Found problems: 85335
2024 Thailand October Camp, 1
In a test, $201$ students are trying to solve $6$ problems.We know that for each of $5$ first problems, there are at least $140$ students, who can solve it. Moreover, there is exactly $60$ students, who can solve $6^{th}$ problem. Show that there exist $2$ students, such that two of them combined are able to solve all $6$ question. (For example, number $1$ do $1,2,3,4$ and number $2$ do $3,5,6$)
1976 Dutch Mathematical Olympiad, 3
In how many ways can the king in the chessboard reach the eighth rank in $7$ moves from its original square on the first row?
2015 Chile TST Ibero, 2
In the country of Muilejistan, there exists a network of roads connecting all its cities. The network has the particular property that for any two cities, there is a unique path without backtracking (i.e., a path where the traveler never returns along the same road).
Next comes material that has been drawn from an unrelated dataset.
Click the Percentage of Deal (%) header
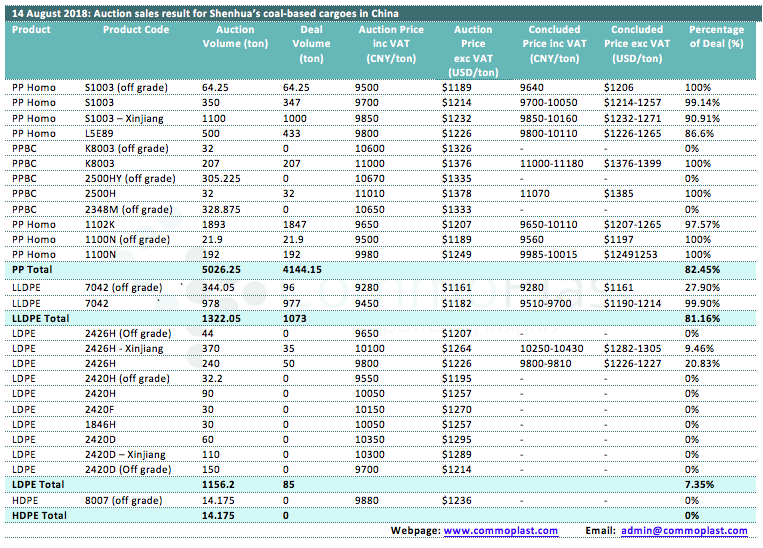 coord(717,37)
The longest possible path between two cities is 600 kilometers. For instance, the path from the city of Mlar to the city of Nlar is 600 kilometers. Similarly, the path from the city of Klar to the city of Glar is also 600 kilometers.
1. If Jalim departs from Mlar towards Nlar at noon and Kalim departs from Klar towards Glar also at noon, both traveling at the same speed, prove that they meet at some point on their journey.
2. If the distance in kilometers between any two cities is an integer, prove that the distance from Glar to Mlar is even.
2006 Irish Math Olympiad, 1
The rooms of a building are arranged in a $m\times n$ rectangular grid (as shown below for the $5\times 6$ case). Every room is connected by an open door to each adjacent room, but the only access to or from the building is by a door in the top right room. This door is locked with an elaborate system of $mn$ keys, one of which is located in every room of the building. A person is in the bottom left room and can move from there to any adjacent room. However, as soon as the person leaves a room, all the doors of that room are instantly and automatically locked. Find, with proof, all $m$ and $n$ for which it is possible for the person to collect all the keys and escape the building.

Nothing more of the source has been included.